In advance of the semi-final between the Crusaders and the Sharks this evening, it is timely to look at the fairness of the Super 15 schedule. The Crusaders are playing at home, a massive advantage that they earned by virtue of finishing one point ahead of the Sharks in the regular season. But was that a fair reflection of the two teams?
The Super 15 rugby competition is a bit unusual in its unbalance. There
are five teams from each of three countries. Each team plays the other four
teams in its country twice, home and away; it plays four of the five teams from
each of the other two countries once, two games at home and two away; and it
doesn’t play the remaining two teams at all. This leads to three reasons why a
schedule may favour some teams over others: First, teams from stronger
countries have to play more games against each other making it harder for the
best teams from those countries to finish ahead of the best teams from weaker
countries; second, a team is favoured if the two teams it doesn’t have to play
are relatively weak strong; and third, for the best teams, there is an advantage to
playing the stronger teams from other countries at home to get the benefit of
home-field advantage, and play away against weaker teams who can be expected to
lose in any location.
Mark Reason recently had an article in the Dominion Post suggesting that
these factors led the Crusaders (who finished the regular season in second
place overall) to have been favoured in this year’s competition and to have
penalised the Hurricanes (who finished seventh and out of the playoffs) . His
logic seemed impeccable to me; certainly it seemed that the Crusaders benefited
from the luck of the draw this year relative to recent years when they had to
play the best South African teams in South Africa.

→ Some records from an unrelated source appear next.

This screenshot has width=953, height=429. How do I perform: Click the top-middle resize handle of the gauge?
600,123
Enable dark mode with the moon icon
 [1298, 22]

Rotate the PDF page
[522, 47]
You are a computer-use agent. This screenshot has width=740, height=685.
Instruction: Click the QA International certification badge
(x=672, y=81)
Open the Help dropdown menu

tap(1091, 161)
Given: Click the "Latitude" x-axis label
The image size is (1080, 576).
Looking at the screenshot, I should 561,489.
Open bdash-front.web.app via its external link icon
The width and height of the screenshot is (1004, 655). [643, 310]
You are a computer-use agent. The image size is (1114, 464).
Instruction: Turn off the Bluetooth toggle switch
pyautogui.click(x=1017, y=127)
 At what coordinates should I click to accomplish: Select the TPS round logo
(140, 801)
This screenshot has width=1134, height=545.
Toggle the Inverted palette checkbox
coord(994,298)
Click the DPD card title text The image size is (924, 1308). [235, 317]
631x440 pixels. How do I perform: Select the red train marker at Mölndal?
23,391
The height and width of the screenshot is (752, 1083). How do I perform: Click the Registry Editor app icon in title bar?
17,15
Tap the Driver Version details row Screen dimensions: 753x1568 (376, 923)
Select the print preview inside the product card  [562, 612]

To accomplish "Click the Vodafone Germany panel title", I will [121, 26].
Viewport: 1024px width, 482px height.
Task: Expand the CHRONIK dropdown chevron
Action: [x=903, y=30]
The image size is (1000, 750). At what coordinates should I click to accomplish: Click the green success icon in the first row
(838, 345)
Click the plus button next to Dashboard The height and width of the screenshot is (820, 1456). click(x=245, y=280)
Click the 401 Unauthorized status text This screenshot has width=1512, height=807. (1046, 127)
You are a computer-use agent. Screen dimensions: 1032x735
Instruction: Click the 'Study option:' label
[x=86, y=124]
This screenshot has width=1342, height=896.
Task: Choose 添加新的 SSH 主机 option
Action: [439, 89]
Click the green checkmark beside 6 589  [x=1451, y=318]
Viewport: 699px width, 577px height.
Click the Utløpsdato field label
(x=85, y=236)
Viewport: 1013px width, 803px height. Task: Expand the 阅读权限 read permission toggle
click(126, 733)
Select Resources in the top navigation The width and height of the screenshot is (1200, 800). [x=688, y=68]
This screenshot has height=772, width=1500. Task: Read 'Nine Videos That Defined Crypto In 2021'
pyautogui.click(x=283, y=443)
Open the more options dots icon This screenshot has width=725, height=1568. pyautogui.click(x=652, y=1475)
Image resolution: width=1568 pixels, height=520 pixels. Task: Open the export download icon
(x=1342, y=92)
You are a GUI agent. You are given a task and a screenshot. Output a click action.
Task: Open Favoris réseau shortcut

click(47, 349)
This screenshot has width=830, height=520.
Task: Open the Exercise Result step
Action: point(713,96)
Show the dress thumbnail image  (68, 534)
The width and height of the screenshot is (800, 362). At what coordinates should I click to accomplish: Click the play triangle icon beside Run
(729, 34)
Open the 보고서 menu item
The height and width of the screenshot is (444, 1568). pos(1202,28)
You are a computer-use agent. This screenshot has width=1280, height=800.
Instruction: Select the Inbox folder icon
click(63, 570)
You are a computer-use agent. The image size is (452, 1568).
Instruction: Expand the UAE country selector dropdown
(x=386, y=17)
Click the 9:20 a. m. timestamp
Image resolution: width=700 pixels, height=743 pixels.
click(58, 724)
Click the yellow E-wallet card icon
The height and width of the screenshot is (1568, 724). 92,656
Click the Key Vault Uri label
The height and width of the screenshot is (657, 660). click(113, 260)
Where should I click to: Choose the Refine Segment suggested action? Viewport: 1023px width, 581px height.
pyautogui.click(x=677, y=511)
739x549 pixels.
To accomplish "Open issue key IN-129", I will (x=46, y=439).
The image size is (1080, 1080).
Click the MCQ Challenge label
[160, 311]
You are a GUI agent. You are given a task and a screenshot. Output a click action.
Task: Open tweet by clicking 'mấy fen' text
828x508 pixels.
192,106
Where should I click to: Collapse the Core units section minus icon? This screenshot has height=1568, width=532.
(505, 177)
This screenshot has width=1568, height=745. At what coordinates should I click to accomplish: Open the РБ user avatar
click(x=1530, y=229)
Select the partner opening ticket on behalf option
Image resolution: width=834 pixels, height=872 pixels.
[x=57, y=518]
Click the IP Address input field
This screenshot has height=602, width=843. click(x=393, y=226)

I am currently doing some research constructing rankings for
international cricket, and thought it would be fun to use the same method to
infer how teams would have finished in the Super 15 had they had a balanced
schedule. Kirdan Lees has beaten me to it, in a welcome new blog: Sport Loves Data. Kirdan has reevaluated the ranking of the 15 teams, taking into account the imbalance in the schedule, and has posted his results here. Given that Kirdan’s method is very different
from mine, I decided to see how the two methods would compare. The table below
gives the actual points table, and my revised points table adjusted for schedule
unfairness. (The TL;DR explanation of my method is detailed at the bottom of this post.)
Team
|
Actual
|
Predicted
|
Waratahs
|
58
|
58.5
|
Crusaders
|
51
|
50.1
|
Sharks
|
50
|
52.4
|
Brumbies
|
45
|
45.0
|
Chiefs
|
44
|
42.6
|
Highlanders
|
42
|
37.7
|
Hurricanes
|
41
|
40.7
|
Western Force
|
40
|
40.2
|
Bulls
|
38
|
38.3
|
Blues
|
37
|
38.1
|
Stormers
|
32
|
33.4
|
Lions
|
31
|
33.8
|
Reds
|
28
|
24.5
|
Cheetahs
|
24
|
23.9
|
Rebels
|
21
|
23.1
|
Kirdan's method gives rankings rather than points, so the following table shows just the assumed finishing position:
Team
|
Actual
|
Predicted
|
Kirdan
|
Waratahs
|
1
|
1
|
1
|
Crusaders
|
2
|
3
|
2
|
Sharks
|
3
|
2
|
4
|
Brumbies
|
4
|
4
|
3
|
Chiefs
|
5
|
5
|
6
|
Highlanders
|
6
|
10
|
7
|
Hurricanes
|
7
|
6
|
5
|
Western Force
|
8
|
7
|
11=
|
Bulls
|
9
|
8
|
9
|
Blues
|
10
|
9
|
10
|
Stormers
|
11
|
12
|
8
|
Lions
|
12
|
11
|
11=
|
Reds
|
13
|
13
|
14
|
Cheetahs
|
14
|
14
|
13
|
Rebels
|
15
|
15
|
15
|
The interesting thing is that my and Mark Reason’s intuition about how
much the Crusaders were favoured this year turns out to have been overblown,
although the method does result in my having the Crusader’s ranked just behind
the Sharks rather than slightly ahead. And yes, the Hurricanes would have
qualified for the playoffs as one of the top six teams using my or Kirdan's rankings, but using my method the reason is not that the method pushed them up but rather that the big mover was the
Highlanders, who appear to have been hugely favoured by the schedule this year.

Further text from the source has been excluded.